• **Excerpted records**
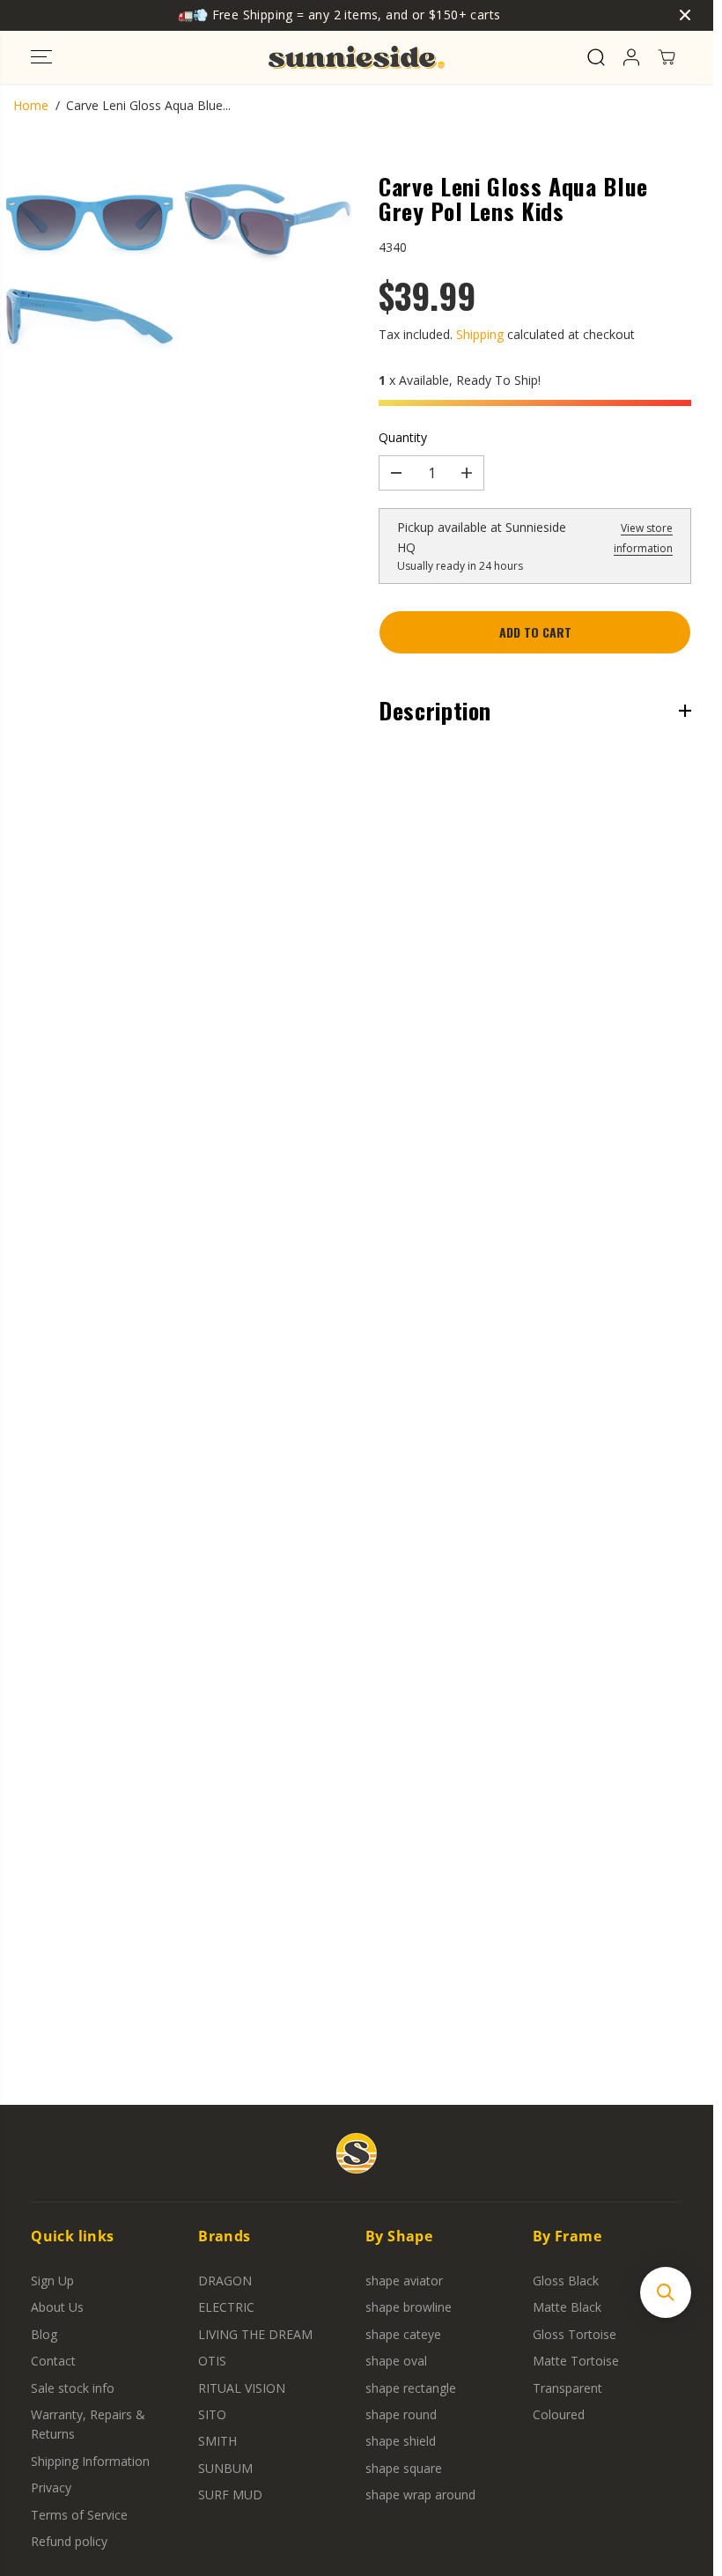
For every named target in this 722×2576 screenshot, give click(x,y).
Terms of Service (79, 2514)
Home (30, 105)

---

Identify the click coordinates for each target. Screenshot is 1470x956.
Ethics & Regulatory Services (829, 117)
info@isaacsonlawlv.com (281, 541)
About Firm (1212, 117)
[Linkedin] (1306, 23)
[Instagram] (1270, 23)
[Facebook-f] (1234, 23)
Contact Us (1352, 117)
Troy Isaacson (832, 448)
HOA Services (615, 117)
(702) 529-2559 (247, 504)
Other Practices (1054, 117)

• **Problem details**
Reproduce exactly, and with no other material, the lines between those holding "[Facebook-f] (1234, 23)" and "Other Practices (1054, 117)", inclusive.

• **Completed exercise**
[Facebook-f] (1234, 23)
Contact Us (1352, 117)
Troy Isaacson (832, 448)
HOA Services (615, 117)
(702) 529-2559 (247, 504)
Other Practices (1054, 117)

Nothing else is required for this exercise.